● Activity
Between the line containing "You are a computer-use" and the line containing "Instruction: Reload all Maven projects" lies a run of lines; give that run again exactly, with both of those lines, and nothing else from the entries below.

Data entries
★ ★ ★ ★

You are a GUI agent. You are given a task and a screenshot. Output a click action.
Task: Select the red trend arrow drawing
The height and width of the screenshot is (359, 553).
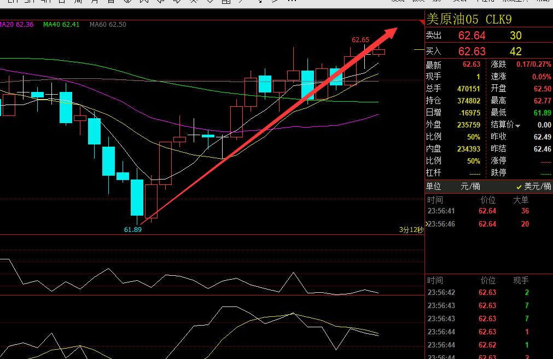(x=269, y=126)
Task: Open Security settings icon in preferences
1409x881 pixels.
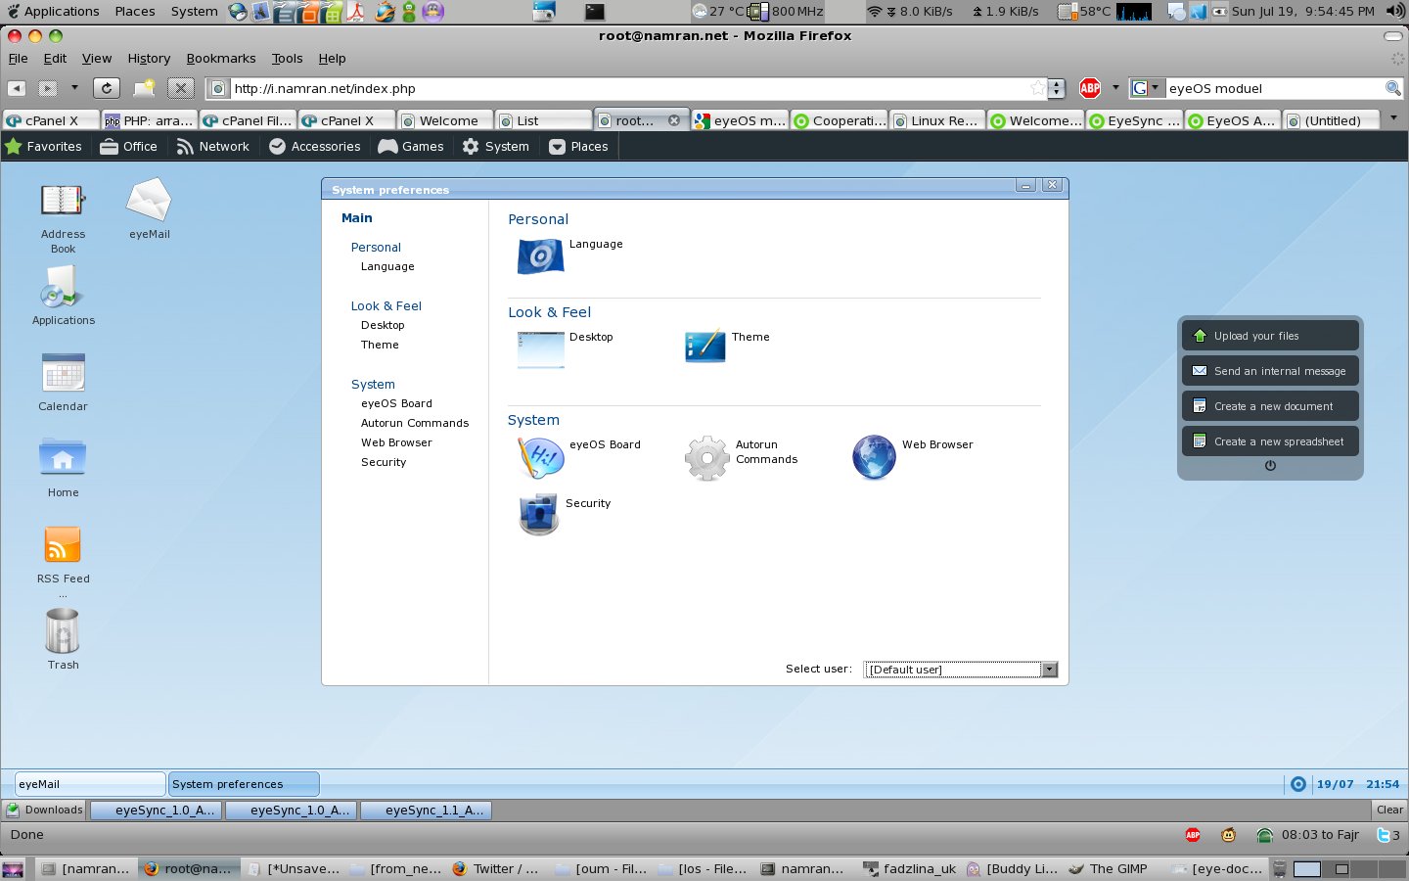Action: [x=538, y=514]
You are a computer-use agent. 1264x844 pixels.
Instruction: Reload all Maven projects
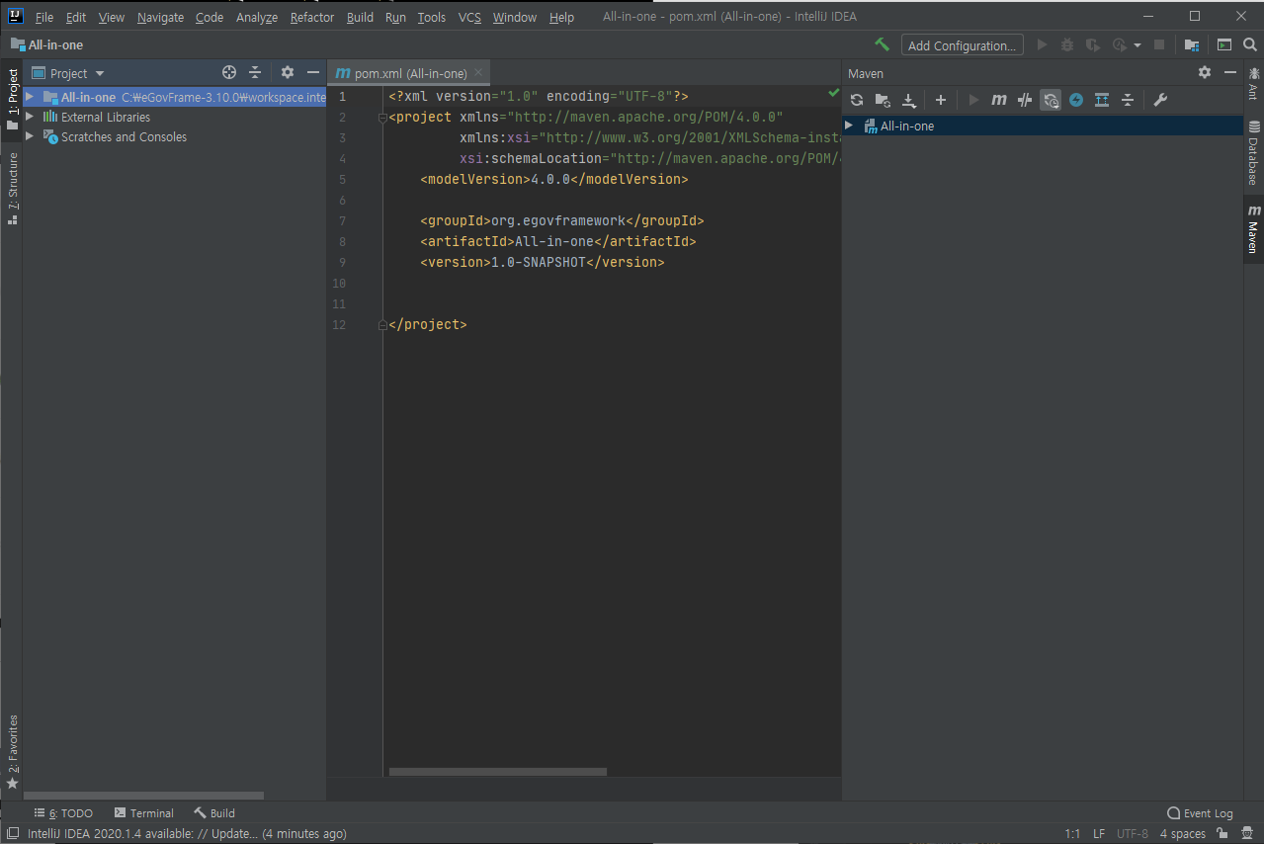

★ ★ ★ ★

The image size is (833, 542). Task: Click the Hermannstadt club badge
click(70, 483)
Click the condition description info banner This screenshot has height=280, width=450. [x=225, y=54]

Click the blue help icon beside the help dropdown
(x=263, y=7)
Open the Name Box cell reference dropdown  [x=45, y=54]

★ ★ ★ ★

● Solution to this problem
You are a computer-use agent. 1264x844 pixels.
Instruction: Reload all Maven projects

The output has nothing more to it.